On Thursday, 21 November 2024, the International Criminal Court (ICC) decided to issue arrest warrants against Hamas and Israeli leaders, following a request made by ICC Prosecutor Karim Khan KC in May 2024.
The warrants were issued against the Commander-in-chief of Hamas’s military wing, Diab Ibrahim al-Masri (known as Deif), for war crimes and crimes against humanity in Israel and Gaza during and after the attack on 7 October 2023. Arrest warrants were also issued for Israeli Prime Minister Benjamin Netanyahu and his former defence minister, Yoav Gallant, in respect of war crimes and crimes against humanity alleged to have been committed in Palestine in response to the Hamas attack.
What is the ICC?
The ICC is the first and only permanent international criminal court. It is a court of last resort aimed at deterring and ensuring accountability for the most serious crimes of concern to the international community – genocide, crimes against humanity, war crimes, and since 2018, the crime of aggression.
It is intended to be complementary to states’ domestic criminal justice systems: the ICC may only exercise its jurisdiction when a state is either unwilling or genuinely unable to investigate and prosecute international crimes itself.
The Court was set up in 1998 by treaty, the Rome Statute of the ICC. The Statute now has 124 states parties. Non-states parties (those that have not ratified the Rome Statute) include the United States, Israel, Russia, China, and India.
Whilst specific international tribunals had been set up to deal with the atrocities committed in the Former Yugoslavia, Rwanda, and other crisis situations, there had long been a call for a permanent international criminal court with wider scope than those tribunals.
The ICC considers cases against individuals and as such has to be distinguished from the International Court of Justice (ICJ), which rules on disputes between states, such as the case brought by South Africa against Israel in January 2024 under the 1948 Genocide Convention.

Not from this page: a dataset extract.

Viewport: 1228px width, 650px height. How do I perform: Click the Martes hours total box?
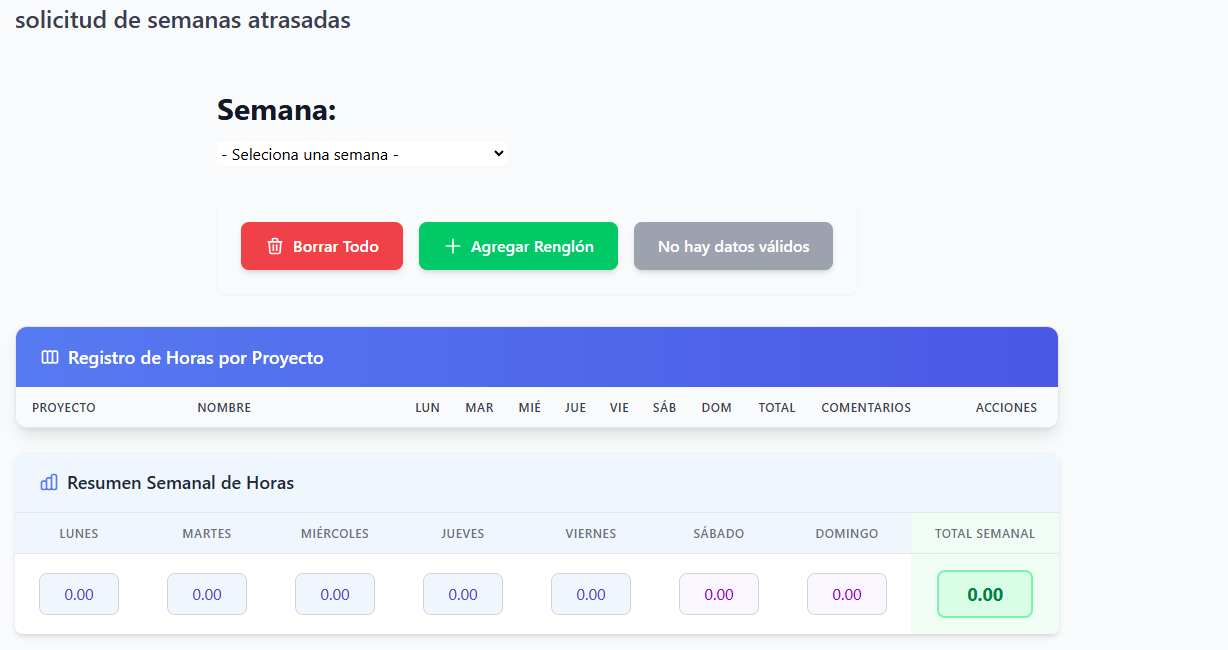click(x=207, y=594)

History of the ICC’s engagement with the situation in Palestine
Following a preliminary examination which began in 2015, in 2021 the former ICC Prosecutor opened a formal investigation into possible crimes in Palestine. The current ICC Prosecutor is Karim Khan KC, a British barrister who was elected by the ICC states parties on 12 February 2021.

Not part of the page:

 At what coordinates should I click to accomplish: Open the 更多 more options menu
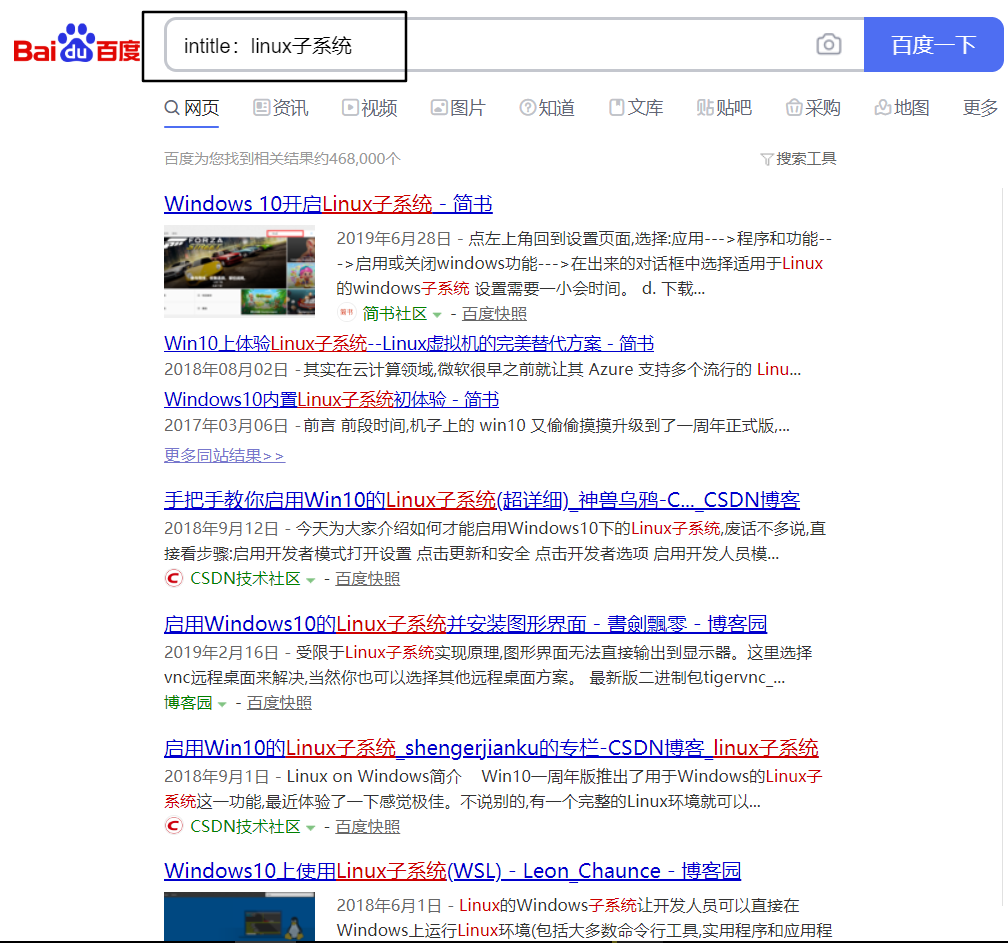tap(979, 107)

Following receipt of a referral from South Africa, Bangladesh, Bolivia, Comoros, and Djibouti on 17 November 2023, the Prosecutor confirmed that his earlier investigation was ongoing and extends to the escalation of hostilities and violence since the attacks of 7 October 2023.
The alleged crimes
The arrest warrant against Deif concerns his role as a co-perpetrator and military commander in the murder of hundreds of civilians on 7 October 2023 and the taking of at least 245 hostages.

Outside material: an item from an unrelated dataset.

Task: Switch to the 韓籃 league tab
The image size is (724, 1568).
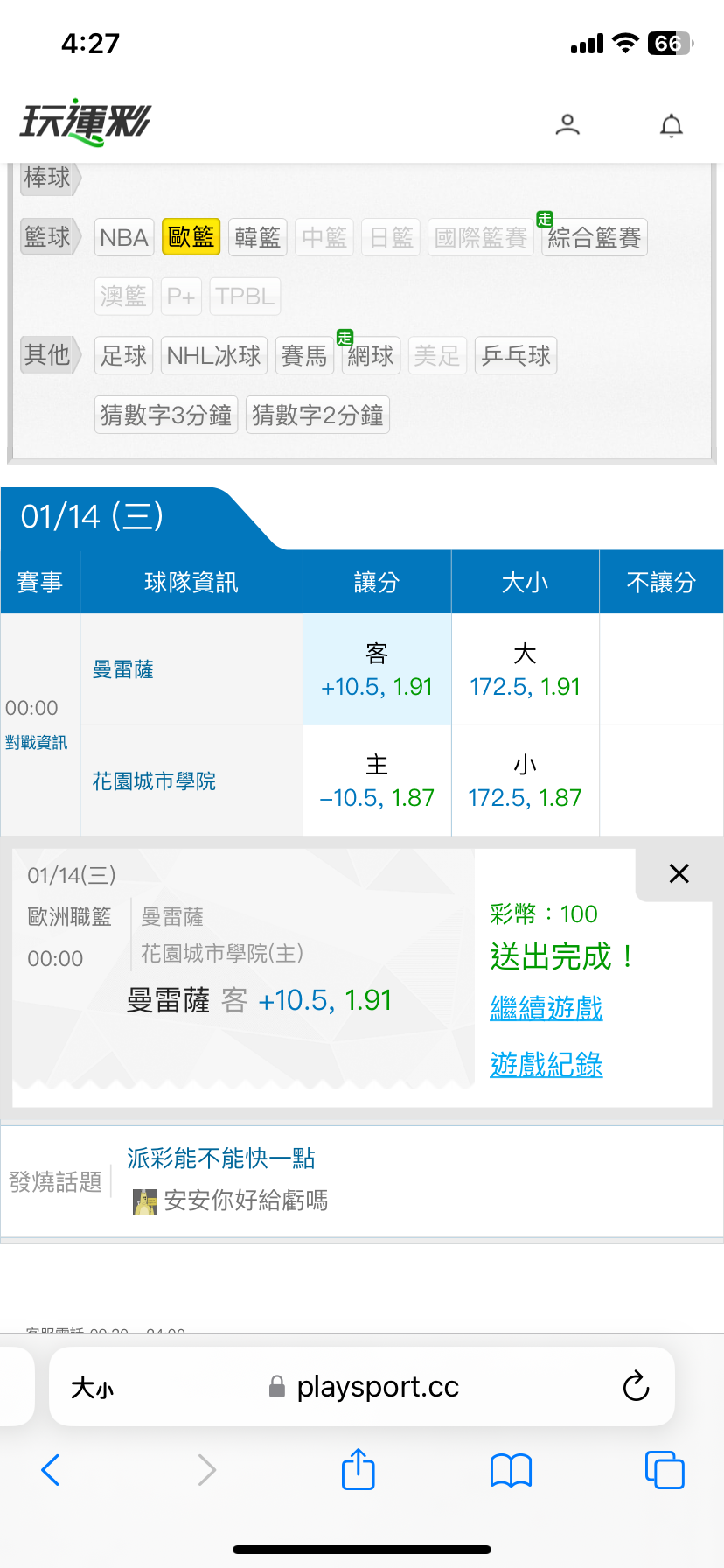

The ICC Pre-Trial Chamber found reasonable grounds to believe that he had committed crimes against humanity of murder, extermination, torture, rape and other forms of sexual violence, as well as the war crimes of murder, cruel treatment, torture, taking hostages, outrages upon personal dignity, and rape and other forms of sexual violence.
It is not clear whether Deif is still alive or, as the Israeli government claims, has been killed. The Prosecutor had originally sought arrest warrants for two other Hamas suspects but they have been confirmed dead.
As regards Prime Minister Netanyahu and former Defence Minister Gallant, the ICC Pre-Trial Chamber has found reasonable grounds to believe that, by restricting humanitarian assistance in Gaza and depriving the civilian population of essential supplies such as water and medicines, both individuals co-perpetrated, together with others, the war crime of starvation as a method of warfare and the crimes against humanity of murder, persecution, and other inhumane acts.
The Court also found that both Netanyahu and Gallant are responsible as civilian superiors for the war crime of intentionally directing attacks against civilians, given their failure to prevent or repress two incidents of armed attacks.
Israel is not a party to the Rome Statute but the ICC still has jurisdiction
The ICC has jurisdiction in respect of the crimes alleged in the Prosecutor’s applications because in 2015 Palestine acceded to the Rome Statute as a state party to the ICC. On 22 May 2018, Palestine then self-referred ‘the situation in the State of Palestine’ since 13 June 2014 to the ICC Prosecutor, triggering an investigation into the matter.
Not all countries in the world recognize that Palestine is a state – the UK, for example, does not – but the majority of countries do. In 2021 the ICC ruled that Palestine is to be considered as a state party to the ICC Statute, for the purposes of this treaty.